Workshop on Electronic Texts: Proceedings, 9-10 June 1992 - Library of Congress

The final speaker in this session, Eric CALALUCA, vice president, Chadwyck-Healey, Inc., spoke from the perspective of a publisher re text-encoding, rather than as one qualified to discuss methods of encoding data, and observed that the presenters sitting in the room, whether they had chosen to or not, were acting as publishers: making choices, gathering data, gathering information, and making assessments. CALALUCA offered the hard-won conviction that in publishing very large text files (such as PLD), one cannot avoid making personal judgments of appropriateness and structure.

In CALALUCA's view, encoding decisions stem from prior judgments. Two notions have become axioms for him in the consideration of future sources for electronic publication: 1) electronic text publishing is as personal as any other kind of publishing, and questions of if and how to encode the data are simply a consequence of that prior decision; 2) all personal decisions are open to criticism, which is unavoidable.

CALALUCA rehearsed his role as a publisher or, better, as an intermediary between what is viewed as a sound idea and the people who would make use of it. Finding the specialist to advise in this process is the core of that function. The publisher must monitor and hug the fine line between giving users what they want and suggesting what they might need. One responsibility of a publisher is to represent the desires of scholars and research librarians as opposed to bullheadedly forcing them into areas they would not choose to enter.

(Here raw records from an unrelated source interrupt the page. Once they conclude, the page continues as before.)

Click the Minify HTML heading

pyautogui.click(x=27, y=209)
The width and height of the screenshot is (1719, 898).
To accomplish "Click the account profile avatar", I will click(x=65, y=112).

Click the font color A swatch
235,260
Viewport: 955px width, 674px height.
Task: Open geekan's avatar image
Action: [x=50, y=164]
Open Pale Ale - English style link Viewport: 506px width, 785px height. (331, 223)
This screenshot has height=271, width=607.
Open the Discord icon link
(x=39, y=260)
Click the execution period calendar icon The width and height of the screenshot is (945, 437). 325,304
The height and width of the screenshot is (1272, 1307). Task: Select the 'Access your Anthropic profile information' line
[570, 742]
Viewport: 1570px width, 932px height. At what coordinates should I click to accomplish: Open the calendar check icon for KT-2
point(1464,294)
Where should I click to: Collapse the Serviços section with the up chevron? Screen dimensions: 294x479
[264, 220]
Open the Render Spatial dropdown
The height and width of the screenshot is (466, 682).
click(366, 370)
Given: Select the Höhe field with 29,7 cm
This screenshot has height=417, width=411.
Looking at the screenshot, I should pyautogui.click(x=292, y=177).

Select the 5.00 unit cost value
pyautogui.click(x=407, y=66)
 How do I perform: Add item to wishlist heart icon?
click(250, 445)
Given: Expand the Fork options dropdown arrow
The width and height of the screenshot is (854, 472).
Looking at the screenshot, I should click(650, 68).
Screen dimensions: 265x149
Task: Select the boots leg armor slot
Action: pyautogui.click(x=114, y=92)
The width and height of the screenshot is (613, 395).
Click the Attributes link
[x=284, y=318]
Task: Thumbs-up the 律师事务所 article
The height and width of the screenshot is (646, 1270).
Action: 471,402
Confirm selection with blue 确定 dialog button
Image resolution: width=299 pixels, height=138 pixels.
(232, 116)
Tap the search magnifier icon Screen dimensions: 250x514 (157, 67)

CALALUCA likened the questions being raised today about data structure and standards to the decisions faced by the Abbe Migne himself during production of the Patrologia series in the mid-nineteenth century. Chadwyck-Healey's decision to reproduce Migne's Latin series whole and complete with SGML tags was also based upon a perceived need and an expected use. In the same way that Migne's work came to be far more than a simple handbook for clerics, PLD is already far more than a database for theologians. It is a bedrock source for the study of Western civilization, CALALUCA asserted.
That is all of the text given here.